Check that horizon – change is on the way
We’ve reached a tipping point in the world of security technologies. Our industry is on the cusp of a great leap forward. Closed circuit television (CCTV) analytics is only one of the many technologies that provides us with enormous potential to broaden the scope for the use of CCTV that’s far beyond its traditional role as a security device. That’s all great news - however this creates challenges and risks on a new scale.
It’s not too dissimilar to the tipping point we passed a few years ago where there was suddenly a flood of smart phone apps that delivered exceptional and sometimes amazing value to the end-user. Who hasn’t thanked the Google gods for their maps? Or Shazam for helping music lovers to name that great new song playing in the background?
In the 30 years that I’ve been involved with the security industry there have only been a handful of technology developments that could be considered marginally significant. But we’re now about to experience a tipping point where there will be a flood of extremely significant developments in a very short period of time. In fact, when it happens, it’s unlikely there will be enough expertise and resources to implement them effectively and professionally at the rate end-users will want to them delivered.
Why a ‘tipping point’?
There are many reason for the upcoming ‘tipping point’ in the security world, but one is most significant.
Cameras are now everywhere, not only for security but also for operations and safety.
It has been reported that Britain is now being watched by a staggering 4 – 6 million cameras – possibly one for every 10 people. Closer to home, you can walk through the malls and streets of any Australian city, and see camera numbers increasing. If you walk into a bank, hospital, shopping centre, business, store, casino… there are cameras throughout. Body worn, drone and vehicle cameras are mobile and are also increasing in numbers.
CCTV analytics that can be used with any one of these cameras is just one example of how this sudden burst of new capabilities will change the security industry.
The manufacturers have been proposing analytics for 15 years as the solution to significantly increase the value of CCTV to manage the data. The examples are numerous: video motion detection and classification, facial recognition, automatic number plate recognition, people counting, left/removed object, traffic accident identification, abnormal crowd activity/movement and guard tracking.

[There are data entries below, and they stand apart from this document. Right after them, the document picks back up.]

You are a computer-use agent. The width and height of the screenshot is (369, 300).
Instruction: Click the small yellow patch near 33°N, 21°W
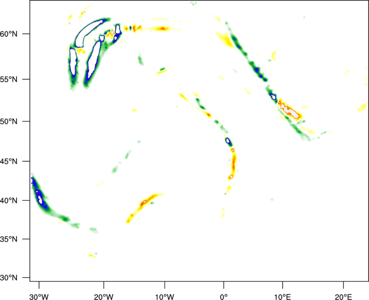[93, 255]
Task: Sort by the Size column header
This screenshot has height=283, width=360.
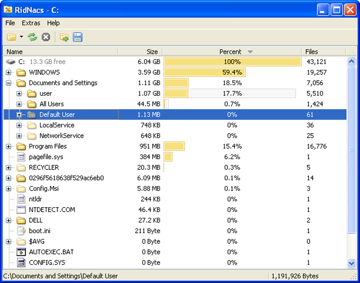Action: click(140, 51)
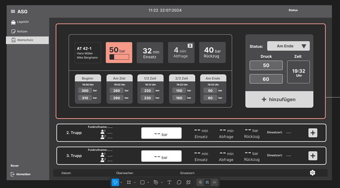Open the Status dropdown showing Am Ende
Screen dimensions: 340x188
click(x=288, y=46)
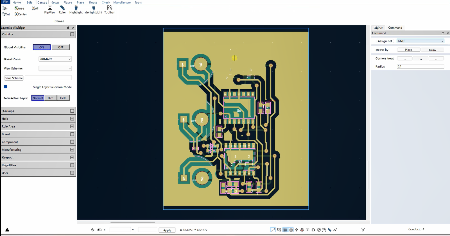Click the Hightlight flashlight icon
This screenshot has width=450, height=236.
(76, 8)
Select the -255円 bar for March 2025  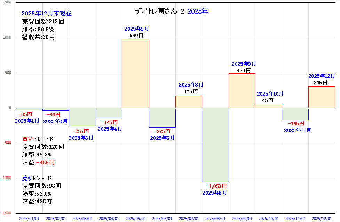pos(82,117)
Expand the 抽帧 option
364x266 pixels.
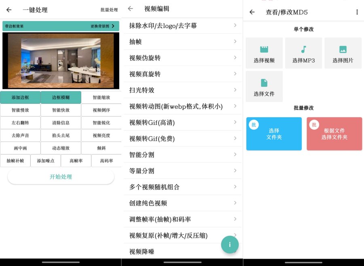pyautogui.click(x=181, y=41)
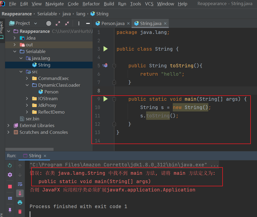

It’s still developing technology that has a way to go – very few analytics deliver real value to the end-user at the moment – but it’s coming. And when it does, the benefits to business and government will be huge.
So far, most cameras operate as independent systems, but work is underway now to find how to link them. Here’s where another significant change is coming and it too is not too far down the track.
Those videos that you occasionally see on the news that seem very fragmented look that way because only one frame is shot every second to save memory. These are becoming a thing of the past. These days storage is much cheaper and the cost is going to continue to reduce at an exponential rate.
The CCTV industry uses extremely large amounts of data, more so than most other industries. The growth in data capacity and what that has enabled us to achieve is similar to what we saw happen with email. At first you could only send words, then suddenly you could send pictures. Now, those networks are so good that we all stream and watch videos and movies in real time.
The same growth in capacity that has enabled us to watch movies on our phones and computers has also meant that CCTV has grown beyond its traditional role – security. Adaptions include use in operations (to staff) and remotely monitoring equipment in dangerous areas to increase workplace safety. There’s a whole variety of uses for CCTV - often one camera can be used for several functions. For example, a casino may have a camera at the front door, obviously for security, which can also be used to monitor trips and falls. Taken a step further, that same video output can be analysed to monitor the number of people coming in and out, which can guide HSEQ efforts and personnel requirements.
CCTV is providing us with huge and ever growing source of quality data. Processing, data and storage are being enhanced exponentially. Costs are dropping. Technology is going ballistic – no-one can see the end of it. It is quite reasonable to predict that in the next few years CCTV/Security technologies will take a quantum leap forward.
The future of security
Specialists in this field can help with the process to deliver real value and ensure that the system you choose meets your individual business requirements.
But don’t be fooled. Many profess to be specialists in the field of security, but have no more qualifications than the average DIYer.
For the job to be done right, there are some non-negotiables. Specialist organisations not only require security expertise, but more importantly, comprehensive Information & Communications Technology (ICT) expertise.
An organisation offering a full complement of architect and network engineers with a proven track record to manage all the critical ICT minutia, including bandwidth, data flow, VLAN design, resolution, multicast/unicast design, resilience, cyber security, QoS, and the like (stay with me here). And the capability to offer Managed Services.
To summarize the above, they must have the track record and skill to ensure the tried and proven process is employed to:
- first, listen to the client’s non-technical business and operational requirements
- second, go into the market and tease out what really does work and
- third, implement only those systems that deliver the value that the client needs.
As the possibilities of CCTV exponentially expand, so does the risk of not aligning yourselves with those who can link tech improvement with business improvements – be it reduced cost, increased safety or better analytics. Ultimately, it’s like sorting the proverbial wheat from the chaff. The benefits of partnering with the right organisation for the consumer and big business alike will be reduced operational costs, improved security and increased safety – perhaps not killing three birds with one stone, so much as teaching them to sing in unison. And getting it on video.